There are more white people [than Black people] in Black Lives Matter T-shirts in Austin. … Some Black folks look at civil rights issues in Austin like the status quo, like, this is how it’s always been. Many have been conditioned in Austin since the 1928 master plan, [which segregated the city] almost a hundred years ago, that politics wasn’t and isn’t a significant factor in our lives as Black folk. The reason why I have a coalition of white folks going to doors for me is because the establishment Black folks won’t embrace me, have not embraced me.

Black college kids love me, the white college kids love me, the white old ladies love me. … We have built a multicultural coalition … made up of folks who have fought for criminal justice, who are directly impacted by criminal justice. But also honestly believe that they want a change in their leadership and they believe in diversity in leadership.

Conway holds regular meet-and-greets at an Austin coffee house to reach students and people without access to the internet.
Courtesy of Conway campaign

We’re seeing various forms of activism around criminal justice, most recently the nationwide prison strike. What do you think are the most crucial steps to dismantling mass incarceration and the prison industrial complex?

The top thing that we have to do is rescind the 13th Amendment. The 13th Amendment, of course, as we know, allows for the enslavement of folks who are incarcerated. For me, as an abolitionist, it goes beyond free slave labor. It speaks to everything that encompasses the definition of slave: loss of identity, no human or civil rights.

When we look at the way our economy is built upon law enforcement, you know, we’ve got local police, we got school police, we got state police, we got federal police, we got secret police, we got secret police that watch the secret police. We got judges, we got lawyers, we got courtrooms, we got prisons. So, our whole economy is built on a law enforcement modality.

In order for us to address the criminal justice system, we have to rethink our business model.

Addressing mass incarceration is going to require us to address re-entry, is going to require us to address alternatives to incarceration, it’s going to require us to address housing, employment. And then there’s the whole sentencing component, right. We have to address federal sentencing laws, we have to address local sentencing laws, stop keeping people in jail because they can’t pay bond.

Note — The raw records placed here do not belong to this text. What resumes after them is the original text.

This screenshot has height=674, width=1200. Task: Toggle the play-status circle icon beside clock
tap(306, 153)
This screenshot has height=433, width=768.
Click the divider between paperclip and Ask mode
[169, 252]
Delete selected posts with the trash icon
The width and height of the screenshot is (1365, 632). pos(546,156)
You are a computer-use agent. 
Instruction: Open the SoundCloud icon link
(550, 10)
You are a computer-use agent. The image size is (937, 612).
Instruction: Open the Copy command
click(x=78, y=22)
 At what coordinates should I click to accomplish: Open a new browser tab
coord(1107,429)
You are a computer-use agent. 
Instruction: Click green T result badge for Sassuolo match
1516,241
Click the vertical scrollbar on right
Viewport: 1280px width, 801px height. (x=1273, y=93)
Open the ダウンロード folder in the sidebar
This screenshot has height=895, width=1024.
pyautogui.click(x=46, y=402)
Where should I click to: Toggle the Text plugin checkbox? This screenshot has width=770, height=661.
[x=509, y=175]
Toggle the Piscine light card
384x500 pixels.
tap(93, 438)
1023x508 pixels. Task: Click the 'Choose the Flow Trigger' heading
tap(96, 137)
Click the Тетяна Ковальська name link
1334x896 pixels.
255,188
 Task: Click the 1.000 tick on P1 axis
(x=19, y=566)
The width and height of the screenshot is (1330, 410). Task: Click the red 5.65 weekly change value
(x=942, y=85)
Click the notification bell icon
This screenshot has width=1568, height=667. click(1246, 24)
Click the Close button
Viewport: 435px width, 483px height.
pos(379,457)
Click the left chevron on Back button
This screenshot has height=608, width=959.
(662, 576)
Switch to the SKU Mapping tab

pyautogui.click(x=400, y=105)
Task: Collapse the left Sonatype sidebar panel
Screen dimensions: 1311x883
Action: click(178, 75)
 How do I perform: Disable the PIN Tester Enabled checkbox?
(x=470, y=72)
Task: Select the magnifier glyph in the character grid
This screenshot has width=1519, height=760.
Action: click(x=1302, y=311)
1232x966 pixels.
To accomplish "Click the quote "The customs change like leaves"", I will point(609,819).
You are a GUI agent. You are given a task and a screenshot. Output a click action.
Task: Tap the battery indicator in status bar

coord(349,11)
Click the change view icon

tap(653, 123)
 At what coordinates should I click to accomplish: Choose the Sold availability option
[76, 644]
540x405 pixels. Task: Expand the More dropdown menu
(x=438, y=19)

The prison industrial complex, you have to kind of see it like the music industry before CDs came in, when we still had albums. You had people that pressed up the albums, you had people who recorded the albums, you had people that shipped the albums, you had people that made the album covers. See, there was a whole industry of putting out a piece of music. Well, there’s a whole industry around disenfranchisement of a person. Until you look at it like an industry, as opposed to these single pieces, we’re going to always be having this conversation of mass incarceration.

Any fears in taking on this race?

My only fear is the impact on [two of] my children, you know. There’s a lot of stuff they were too young to know about and now it’s starting to come out in the press. I think that’s my only fear, that they find out I gave up custody and don’t know why.

There have been some vague allegations floated against you regarding that child custody dispute with your ex-girlfriend. What can you tell us about that?   

A decade ago, I was involved in an ugly court battle, like Austin court battles get, and some untrue allegations were made that were false then and are false now. And those allegations were devastating to my family, the relationship with my children. And for me, it’s about all of the other fathers that may not have the same platform to defend themselves.

How hopeful are you about your chances of winning?

Not only are we going to win, but we counted wins along the way. … We felt like it was important to change the narrative, and count that as a win. We thought it was important to knock down doors, we thought that was a win. But most of all, we feel that if the people of Austin elect someone with our background, that is not only a win for District 1, it’s a win for Austin, and it’s a win for Texas and ultimately that translates into a win for America.